Christian Gailly, descobrimo-lo na sua biografia, antes de escritor foi saxofonista. O seu romance evolui ao ritmo desses encontros e desencontros em que o jazz é fértil, nessa inspiração de momento, nesses improvisos que se estruturam e desestruturam de forma natural. Terá sido essa liberdade musical do texto literário que agradou a Resnais para dele extrair mais uma labiríntica aventura cujo significado mantém aberto para os espectadores o completarem a seu contento. Como é bonito e sugestivo um filme assim. Sofisticado e leve na aparência, denso e complexo na essência.
Uma viagem no cockpit de um aeroplano ao sabor do vento da liberdade. Como o amor.
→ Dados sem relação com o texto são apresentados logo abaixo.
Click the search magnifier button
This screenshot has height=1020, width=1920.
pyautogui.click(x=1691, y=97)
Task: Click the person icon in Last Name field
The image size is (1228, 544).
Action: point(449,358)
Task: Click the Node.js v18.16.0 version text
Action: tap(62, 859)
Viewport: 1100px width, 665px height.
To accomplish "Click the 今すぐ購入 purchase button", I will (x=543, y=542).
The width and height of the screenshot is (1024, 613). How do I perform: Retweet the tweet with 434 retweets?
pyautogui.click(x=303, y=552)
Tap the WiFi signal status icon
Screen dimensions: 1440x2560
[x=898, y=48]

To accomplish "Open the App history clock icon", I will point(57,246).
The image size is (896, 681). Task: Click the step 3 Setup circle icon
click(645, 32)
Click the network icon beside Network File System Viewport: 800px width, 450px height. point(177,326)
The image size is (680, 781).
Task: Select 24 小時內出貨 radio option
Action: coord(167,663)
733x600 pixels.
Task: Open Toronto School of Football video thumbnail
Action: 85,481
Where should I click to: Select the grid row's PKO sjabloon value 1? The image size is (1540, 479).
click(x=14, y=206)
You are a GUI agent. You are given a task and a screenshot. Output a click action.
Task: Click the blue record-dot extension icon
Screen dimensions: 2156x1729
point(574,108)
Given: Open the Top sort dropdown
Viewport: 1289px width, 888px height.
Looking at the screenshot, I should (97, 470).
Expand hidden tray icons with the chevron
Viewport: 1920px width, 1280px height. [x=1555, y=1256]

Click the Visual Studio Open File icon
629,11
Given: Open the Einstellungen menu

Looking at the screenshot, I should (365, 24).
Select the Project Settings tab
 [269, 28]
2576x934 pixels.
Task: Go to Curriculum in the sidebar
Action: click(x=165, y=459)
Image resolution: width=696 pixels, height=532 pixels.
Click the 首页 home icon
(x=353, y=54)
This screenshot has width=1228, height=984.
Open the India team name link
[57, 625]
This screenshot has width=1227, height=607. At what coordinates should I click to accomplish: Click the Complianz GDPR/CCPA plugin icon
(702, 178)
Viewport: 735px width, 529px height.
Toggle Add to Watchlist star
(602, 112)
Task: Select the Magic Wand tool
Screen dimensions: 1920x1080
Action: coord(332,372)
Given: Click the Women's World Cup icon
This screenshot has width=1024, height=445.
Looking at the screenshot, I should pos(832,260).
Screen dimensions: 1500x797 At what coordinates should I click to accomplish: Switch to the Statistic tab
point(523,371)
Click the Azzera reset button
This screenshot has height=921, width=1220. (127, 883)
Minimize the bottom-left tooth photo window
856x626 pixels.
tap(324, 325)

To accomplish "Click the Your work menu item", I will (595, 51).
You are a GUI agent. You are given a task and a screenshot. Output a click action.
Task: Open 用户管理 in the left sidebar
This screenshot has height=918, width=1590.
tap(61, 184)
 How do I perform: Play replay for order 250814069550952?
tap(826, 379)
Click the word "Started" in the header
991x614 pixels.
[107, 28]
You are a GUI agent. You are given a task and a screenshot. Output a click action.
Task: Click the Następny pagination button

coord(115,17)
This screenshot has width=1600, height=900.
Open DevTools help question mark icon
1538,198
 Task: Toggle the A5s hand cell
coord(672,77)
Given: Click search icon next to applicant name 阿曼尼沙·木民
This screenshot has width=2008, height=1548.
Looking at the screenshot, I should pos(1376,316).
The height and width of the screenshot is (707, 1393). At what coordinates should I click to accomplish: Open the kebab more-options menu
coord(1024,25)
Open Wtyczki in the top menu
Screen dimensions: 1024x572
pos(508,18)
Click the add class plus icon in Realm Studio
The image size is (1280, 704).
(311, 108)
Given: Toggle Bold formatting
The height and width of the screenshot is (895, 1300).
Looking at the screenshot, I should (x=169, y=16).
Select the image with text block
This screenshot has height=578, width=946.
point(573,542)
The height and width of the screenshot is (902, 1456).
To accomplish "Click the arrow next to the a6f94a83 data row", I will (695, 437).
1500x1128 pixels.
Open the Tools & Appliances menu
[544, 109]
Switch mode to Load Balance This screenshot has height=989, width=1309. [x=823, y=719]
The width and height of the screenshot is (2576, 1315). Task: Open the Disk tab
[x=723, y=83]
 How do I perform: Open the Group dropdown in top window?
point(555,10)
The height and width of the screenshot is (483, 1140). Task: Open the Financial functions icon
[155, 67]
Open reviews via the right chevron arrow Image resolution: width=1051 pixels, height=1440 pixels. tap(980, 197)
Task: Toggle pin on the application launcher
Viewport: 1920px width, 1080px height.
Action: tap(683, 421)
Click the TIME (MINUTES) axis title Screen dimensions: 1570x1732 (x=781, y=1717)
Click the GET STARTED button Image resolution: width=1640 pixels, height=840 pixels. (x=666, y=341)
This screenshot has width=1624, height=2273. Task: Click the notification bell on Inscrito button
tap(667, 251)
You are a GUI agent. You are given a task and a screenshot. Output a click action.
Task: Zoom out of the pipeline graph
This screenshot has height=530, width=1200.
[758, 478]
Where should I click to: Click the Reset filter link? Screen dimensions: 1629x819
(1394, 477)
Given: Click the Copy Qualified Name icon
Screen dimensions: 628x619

Como a vida.
Alain Resnais em rodagem:
AS ERVAS DANINHAS
Título original: Les Herbes Folles
Realização: Alain Resnais (França, Itália, 2009); Argumento: Alex Reval, Laurent Herbiet, segundo romance de Christian Gailly (L’Incident); Produção: Jean-Louis Livi, Julie Salvador; Música: Mark Snow; Fotografia (cor): Eric Gautier ; Montagem: Hervé de Luze ; Design de produção: Jacques Saulnier; Guarda-roupa: Jackie Budin; Maquilhagem: Flore Masson; Direcção de Produção: Jérémie Chevret, Guy Courtecuisse, Philippe Roux; Assistentes de realização: Matthieu Blanchard, Nathalie Depose, Christophe Jeauffroy; Departamento de arte: Pierre-Emmanuel Chatiliez, Jacky Hardouin, Yvan Hart ; Som: Nicolas Becker, Jean-Marie Blondel, Katia Boutin, Gérard Hardy; Efeitos visuais: Frederic Moreau, Sarah Moreau; Companhias de produção: F Comme Film, Studio Canal, France 2 Cinéma, BIM Distribuzione, Canal+ , TPS Star, Eurimages, Cinémage 3, Centre National de la Cinématographie (CNC), Région Ile-de-France; Intérpretes: André Dussollier (Georges Palet), Sabine Azéma (Marguerite Muir), Emmanuelle Devos (Josepha), Mathieu Amalric (Bernard de Bordeaux), Anne Consigny (Suzanne Palet), Michel Vuillermoz (Lucien d'Orange), Edouard Baer (voz do narrador), Annie Cordy (a vizinha), Sara Forestier, Nicolas Duvauchelle, Vladimir Consigny, Dominique Rozan, Jean-Noël Brouté, Elric Covarel, Valéry Schatz, Stefan Godin, Grégory Perrin, Roger Pierre, Paul Crauchet, Jean-Michel Ribes, Nathalie Kanoui, Adeline Ishiomin, Lisbeth Mornet-Arazi, Françoise Gillard, Magaly Godenaire, Rosine Cadoret, Vincent Rivard, Dorothée Blank, Antonin Minéo, Emilie Jeauffroy, Isabelle Des Courtils, Candice Charles, Patrick Mimoun, Cédéric Deruytère, Olivier Martinaud, etc. Duração: 104 minutos; Distribuição em Portugal: Atalanta Filmes; Classificação etária: M/ 12 anos (Qualidade); Estreia em Portugal: 1 de Abril de 2010.